- Aim of the task: Go through the entries and transcribe each one exactly, dropping the pictures.

- Input records:

»»

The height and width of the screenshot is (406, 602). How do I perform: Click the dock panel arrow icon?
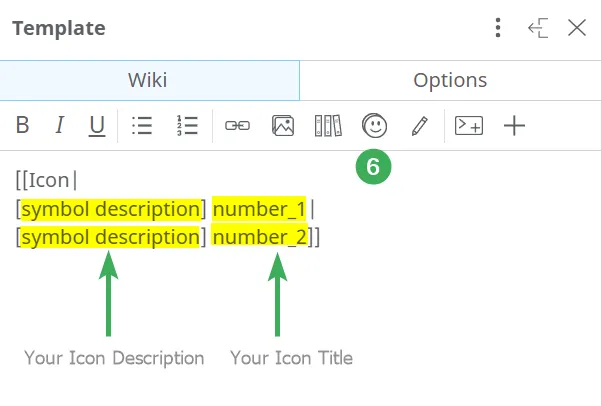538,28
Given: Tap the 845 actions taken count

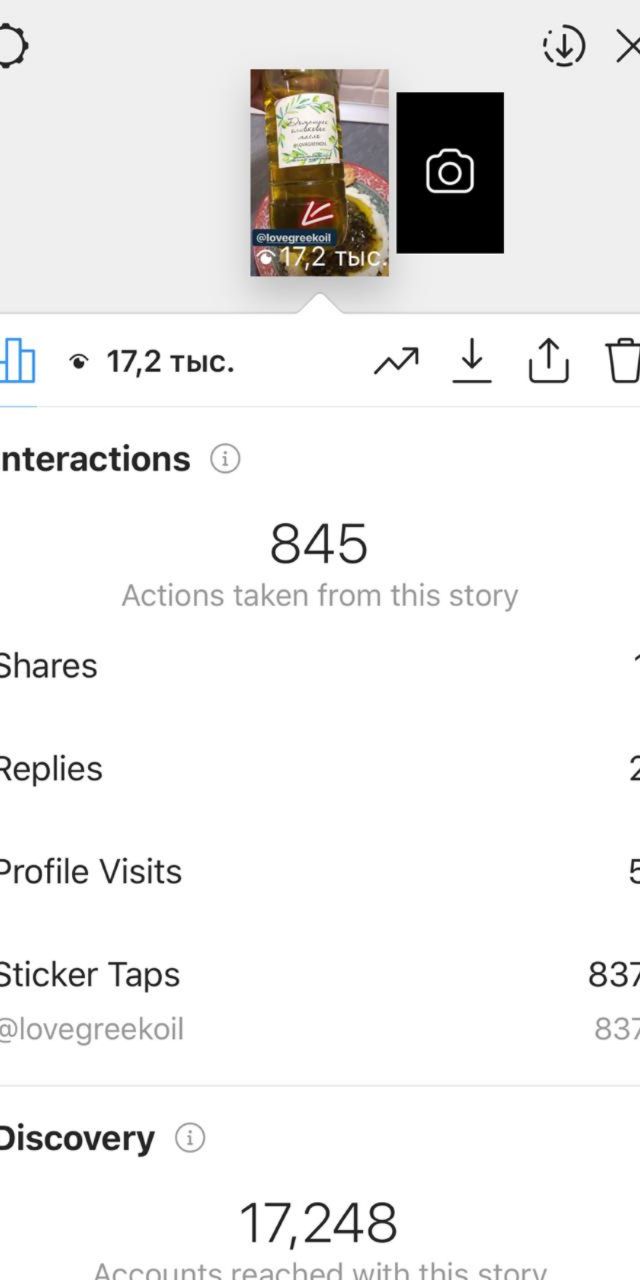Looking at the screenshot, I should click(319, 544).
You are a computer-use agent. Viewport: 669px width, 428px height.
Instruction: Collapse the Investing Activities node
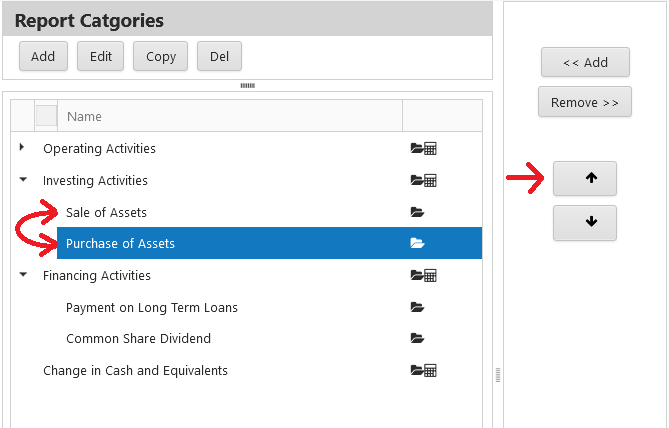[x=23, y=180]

««

- Written solution:
The height and width of the screenshot is (406, 602). How do I perform: Click the dock panel arrow icon?
538,28
Given: Tap the 845 actions taken count

Looking at the screenshot, I should click(319, 544).
You are a computer-use agent. Viewport: 669px width, 428px height.
Instruction: Collapse the Investing Activities node
[x=23, y=180]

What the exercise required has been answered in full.